Saturday, October 26, 2013

Clarity

When we were in the midst of an experience, it is easy to forget that there is a Plan.  Sometimes, all we can see is today.
If we were to watch only two minutes of the middle of a television program, it would make little sense.  It would be a disconnected event.
If we were to watch a weaver sewing a tapestry for only a few moments, and focused on only a small piece of work, it would not look beautiful.  It would look like a few peculiar threads randomly placed.
How often we use that same, limited perspective to look at our life -- especially when we are going through a difficult time.
We can learn to have perspective when we are going through those confusing, difficult learning times.  When we are being pelleted by events that make us feel, think, and question, we are in the midst of learning something important.
We can trust that something valuable is being worked out in us -- even when things are difficult, even when we cannot get our bearings.  Insight and clarity do not come until we have mastered our lesson.
Faith is like a muscle.  It must be exercised to grow strong.  Repeated experiences of having to trust what we can't see and repeated experiences of learning to trust that things will work out, are what makes our faith muscles grow more strong.

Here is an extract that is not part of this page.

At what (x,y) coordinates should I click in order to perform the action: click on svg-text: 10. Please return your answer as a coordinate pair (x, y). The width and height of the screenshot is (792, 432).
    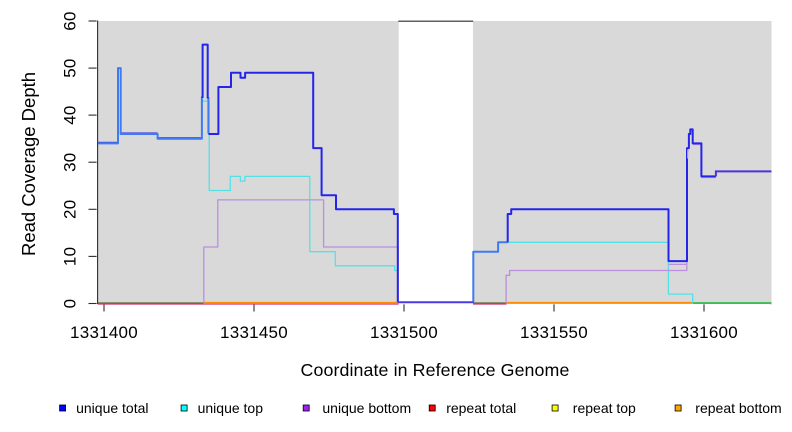
    Looking at the image, I should click on (70, 256).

Today, I will trust that the events in my life are not random.  My experiences are not a mistake.  The Universe, my Higher Power, and life are not picking on me.  I am going through what I need to go through to learn something valuable, something that will prepare me for the joy and love I am seeking.

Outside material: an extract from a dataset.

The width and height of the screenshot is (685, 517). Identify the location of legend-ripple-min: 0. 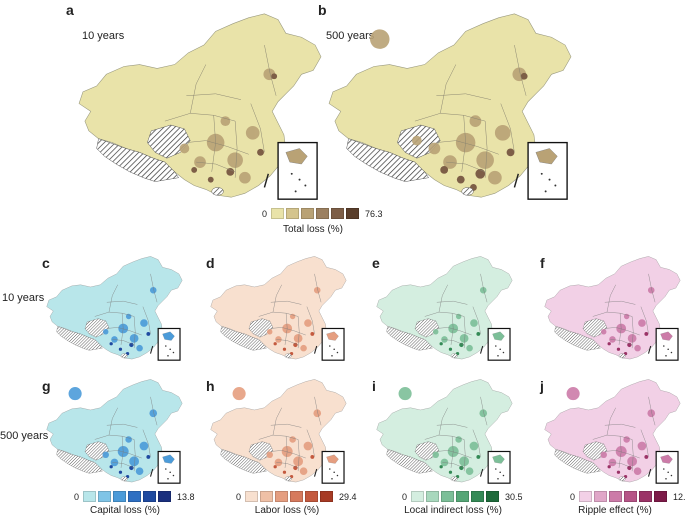
(573, 496).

Thursday, October 24, 2013

Nostalgia

"In my life I have found nostalgia to be a very dangerous thing.  Unlike hindsight, which shows you your folly in a painful, morning-after clarity, nostalgia is a pretty store window into the past, smeared with Vaseline, all dreamy-looking.  If hindsight is 20/20, then nostalgia is a look back through rose-colored glasses.  Rose colored glasses that filter out all those pesky rays of truth, showing you happy times, usually much happier than they actually were, that are gone forever.  Sure, you'll be happy again in the future; you may even be happy in the present, but nostalgia takes you by the hand, leads you into the past, and shows you a happiness you'll never quite have again -- because you never really had it in the first place.  To most people nostalgia is sweet.  To me it is bitter and masochistic, but most of all, completely useless."